[fpc-devel] Dangerous optimization in CASE..OF

Jonas Maebe jonas at freepascal.org
Sat Jul 15 18:38:08 CEST 2017


On 15/07/17 17:17, Martok wrote:
> For example, if I index an array, I know bad things may happen if I don't check
> the index beforehand, so I must always do that.

No, you don't always have to do that. That is the whole point of a type 
system.

> That if the compiler makes up the array access somewhere along the way sometimes
> no check happens is not very predictable.

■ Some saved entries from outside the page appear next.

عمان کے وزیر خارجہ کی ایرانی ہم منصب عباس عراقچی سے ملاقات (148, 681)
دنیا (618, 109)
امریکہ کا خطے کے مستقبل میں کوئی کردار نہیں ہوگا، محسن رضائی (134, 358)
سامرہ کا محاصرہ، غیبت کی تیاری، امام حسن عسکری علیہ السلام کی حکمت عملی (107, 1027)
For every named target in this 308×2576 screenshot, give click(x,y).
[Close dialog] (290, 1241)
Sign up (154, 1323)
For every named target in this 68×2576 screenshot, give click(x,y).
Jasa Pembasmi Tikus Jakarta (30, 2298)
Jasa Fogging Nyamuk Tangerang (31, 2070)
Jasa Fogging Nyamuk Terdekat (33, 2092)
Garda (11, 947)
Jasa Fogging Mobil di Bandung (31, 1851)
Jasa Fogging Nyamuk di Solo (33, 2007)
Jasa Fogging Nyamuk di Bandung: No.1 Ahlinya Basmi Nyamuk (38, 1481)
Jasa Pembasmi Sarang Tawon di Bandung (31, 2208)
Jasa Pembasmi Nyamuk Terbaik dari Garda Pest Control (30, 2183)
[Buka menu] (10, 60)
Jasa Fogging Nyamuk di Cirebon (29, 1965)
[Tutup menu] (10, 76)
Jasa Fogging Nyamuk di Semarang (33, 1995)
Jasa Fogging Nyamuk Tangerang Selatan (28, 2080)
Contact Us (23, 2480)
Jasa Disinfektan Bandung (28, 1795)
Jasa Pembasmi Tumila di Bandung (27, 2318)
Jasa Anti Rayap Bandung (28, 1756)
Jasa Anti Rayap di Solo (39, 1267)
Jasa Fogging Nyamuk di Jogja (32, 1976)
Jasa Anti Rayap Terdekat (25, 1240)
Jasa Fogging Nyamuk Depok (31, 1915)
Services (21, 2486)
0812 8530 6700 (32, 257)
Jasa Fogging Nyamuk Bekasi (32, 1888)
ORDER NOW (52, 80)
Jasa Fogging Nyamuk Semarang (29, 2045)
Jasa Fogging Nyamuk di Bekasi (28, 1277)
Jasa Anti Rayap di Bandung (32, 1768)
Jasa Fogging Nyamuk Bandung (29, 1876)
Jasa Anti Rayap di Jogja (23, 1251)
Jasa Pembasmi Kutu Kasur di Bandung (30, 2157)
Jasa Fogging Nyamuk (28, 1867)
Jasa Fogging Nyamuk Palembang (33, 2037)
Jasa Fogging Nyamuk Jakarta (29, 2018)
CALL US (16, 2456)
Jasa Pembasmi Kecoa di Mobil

Array indexation is just a side-effect. The basic thing is this:

{$r+}
type
   tenum = (ea,eb,ec,ed,ef,eg);
   tsubenum = eb..ef;
   tsubenum2 = ec..ef;
var
   a: tsubenum;
   b: tsubenum2;
begin
   b:=tsubenum2(eg);
   a:=b;
end.

This will never generate a range check error, because the type 
information states that a tsubenum2 value is always a valid tsubenum 
value. Array indexing a special case of this, as semantically the 
expression you use to index the array is first assigned to the range 
type of the array.

I would assume that this is something that "someone with a solid 
knowledge of the language" would expect.

>> and in comparisons that get optimised away at compile time because they will
>> always have the same result at run time according to the type information.
> I've shown that is not the case for the more obvious expressions in the forum
> post linked above.
> Several different ways of writing the (apparent) tautology "is EnumVar in
> Low(EnumType)..High(EnumType)" all handle out-of-range-values (expressly, not as
> a side effect of something else).

The in-expression may indeed handle this, but plain comparisons are 
removed at compile-time:

type
   tsubrange = 6..8;
var
   a: tsubrange;
begin
   a:=tsubrange(10);
   if a>8 then
     writeln('this statement is removed at compile-time, because a > 8 
is impossible according to the type information');
end.

It seems we don't do this transformation for enums right now (and only 
for integer subtypes), but that's a limitation of the implementation 
rather than something that is done by design. And the principle is the same.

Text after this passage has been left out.